[TASKS FOR THIS EXERCISE]
• 1. In the independent T-test page, rewrite the paragraph beginning "The indepentent T-test is a parametric test" more briefly, keeping its main facts.
• 2. According to the independent T-test page, why must certain conditions be met when using this test? Answer in one to three sentences.

[SELECTED PASSAGE]
begin
# Independent T-test

The indepentent T-test is a parametric test used to test for a statistically significant difference in the means between 2 groups. As with all parametric tests, there are certain conditions that need to be met in order for the test results to be considered reliable.

Parametric test assumptions

• Population distributions are normal
• Samples have equal variances
• The two samples are independent
Hypothesis

1. $H_0: \mu_1 - \mu_2 \le D_o$
2. $H_0: \mu_1 - \mu_2 \ge D_o$
3. $H_0: \mu_1 - \mu_2 = D_o$
1. $H_A: \mu_1 - \mu_2 > D_o$
2. $H_A: \mu_1 - \mu_2 < D_o$
3. $H_A: \mu_1 - \mu_2 \ne D_o$

Typically $D_o$ is set to 0 and the 3rd hypothesis is being tested, i.e. there is no difference between the groups. The test statistic is the t value and can be calculated using the following formula:

• $t = \frac{(\bar{x}_1 - \bar{x}_2) - D_0}{s_p \sqrt{\frac{1}{n_1}+\frac{1}{n_2}}}$
• Where $s_p$ is the pooled standard deviation and is calculated as $s_p = \sqrt{\frac{(n_1 - 1)s_1^2 + (n_2 - 1)s_2^2}{n_1 + n_2 - 2}}$
One rejects the the null hypothesis, $H_0$, if the computed t value is greater than or less than the critical t value. The critical t value is determined by the degrees of freedom and alpha, $\alpha$, value. Degrees of freedom is calculated as $df = n_1 + n_2 - 2$ and $\alpha$ is commonly set to 0.05. Reject $H_0$ if:

1. $t \ge t_\alpha$
2. $t \le -t_\alpha$
3. $|t| \ge t_{\frac{\alpha}{2}}$

Before the decision to accept or reject the null hypothesis the assumptions need to be checked. See this page on how to check the parametric assumptions.
end
[RAW DATA]
begin
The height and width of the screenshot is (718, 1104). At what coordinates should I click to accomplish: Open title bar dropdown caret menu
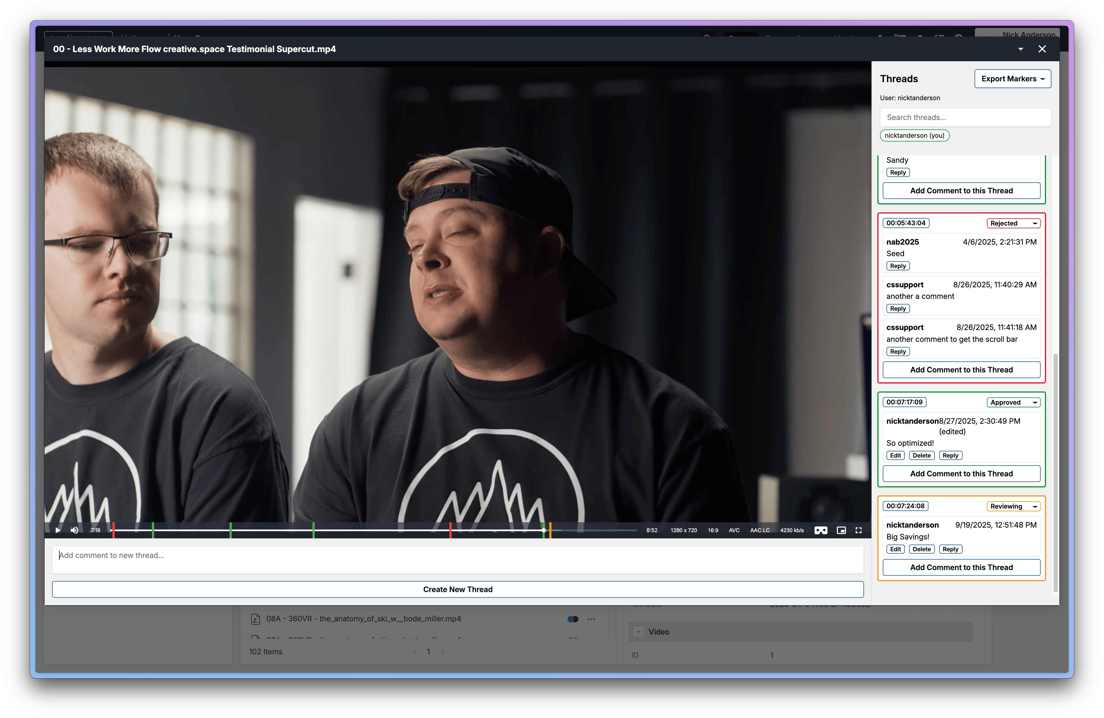click(x=1021, y=49)
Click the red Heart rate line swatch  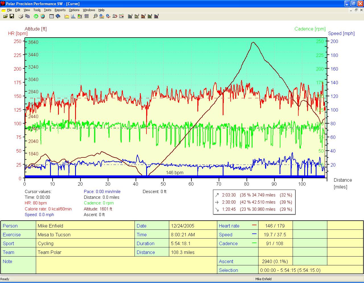(254, 225)
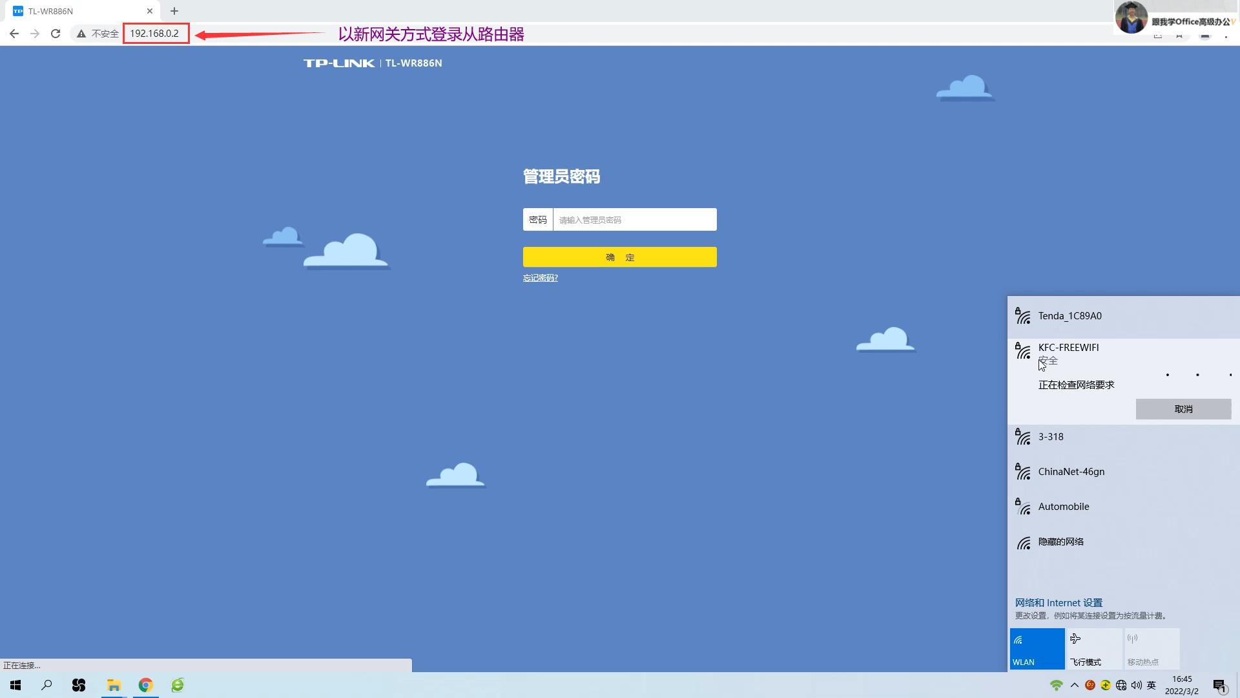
end
[RESULTS BY TASK]
• 1. The independent T-test is a parametric test that checks whether the means of two groups differ significantly. Like any parametric test, its results are reliable only if certain conditions are met.

• 2. The independent T-test is a parametric test, and all parametric tests have conditions that must be met for their results to be considered reliable. For this test, the population distributions must be normal, the samples must have equal variances, and the two samples must be independent.